Data lines
* start *

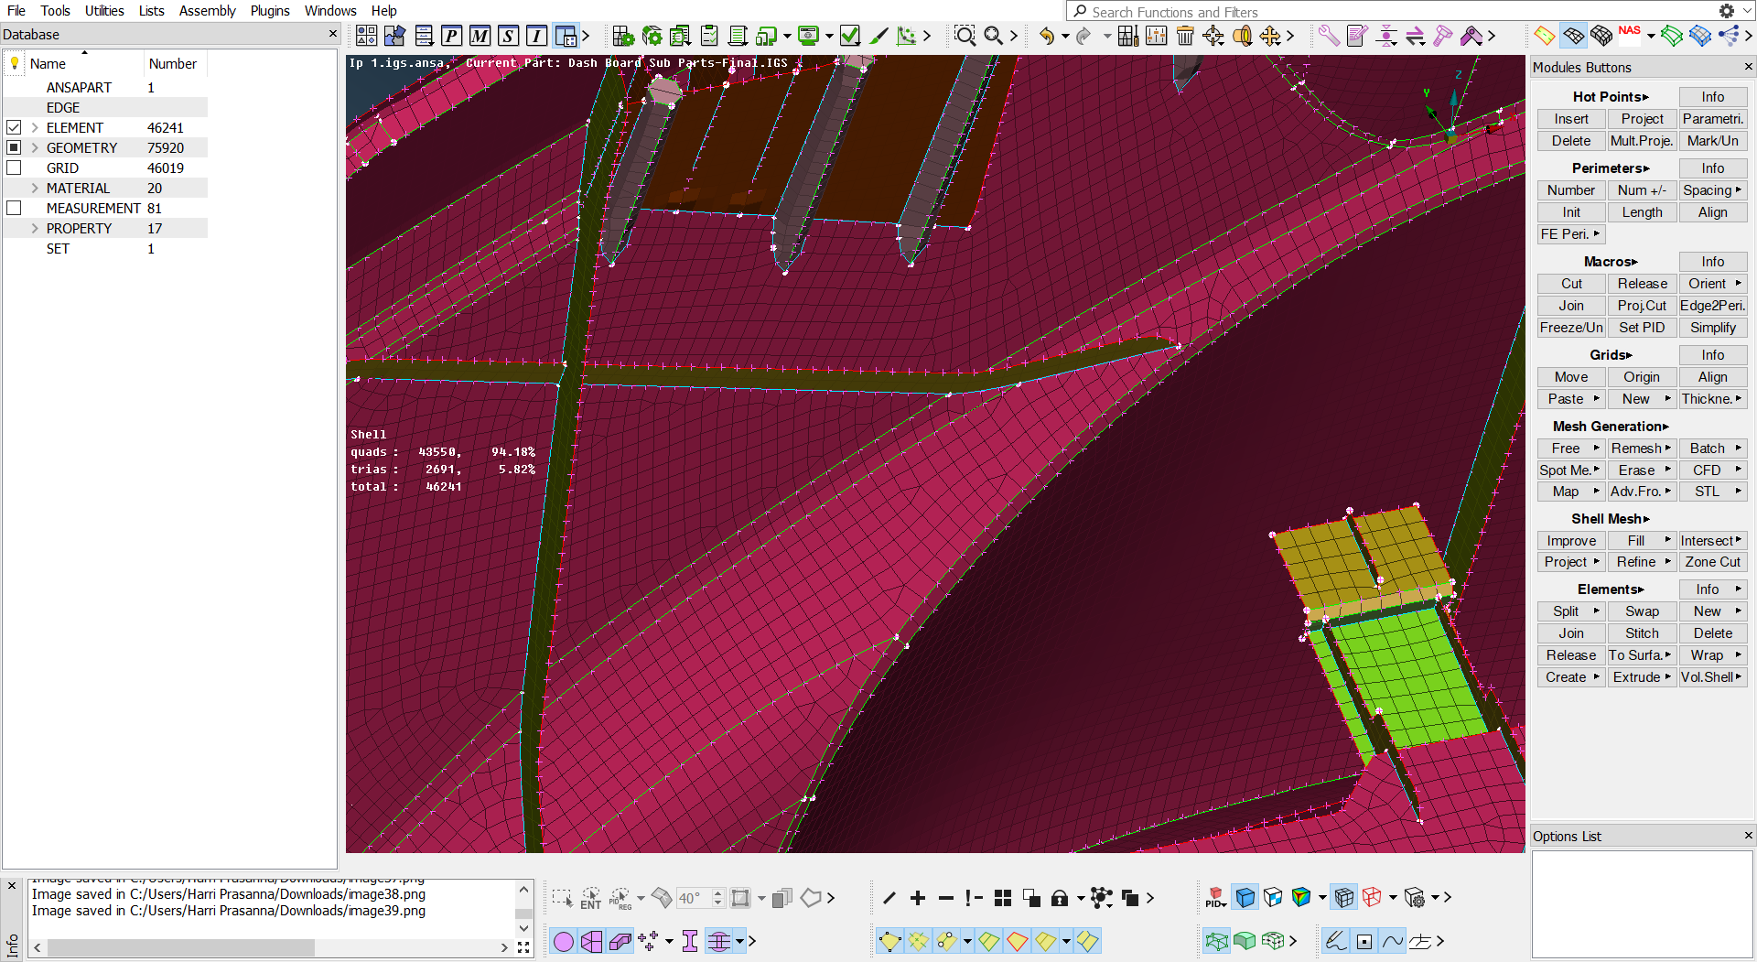Select the PID draw mode icon
Image resolution: width=1757 pixels, height=962 pixels.
tap(1214, 895)
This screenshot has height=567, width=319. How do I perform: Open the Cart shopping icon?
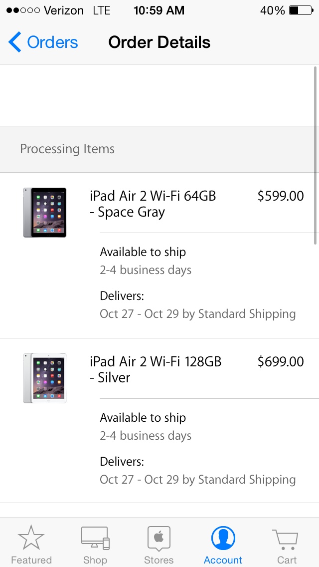286,539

* end *

* WORK INSTRUCTIONS: Please recast the listing above as a Markdown table with a "No." column for the row number and a "Line" column for each line's text, skipping blank lines. Leave the pictures out.

* EXERCISE OUTPUT:
| No. | Line |
|---|---|
| 1 | Select the PID draw mode icon |
| 2 | Image resolution: width=1757 pixels, height=962 pixels. |
| 3 | tap(1214, 895) |
| 4 | This screenshot has height=567, width=319. How do I perform: Open the Cart shopping icon? |
| 5 | 286,539 |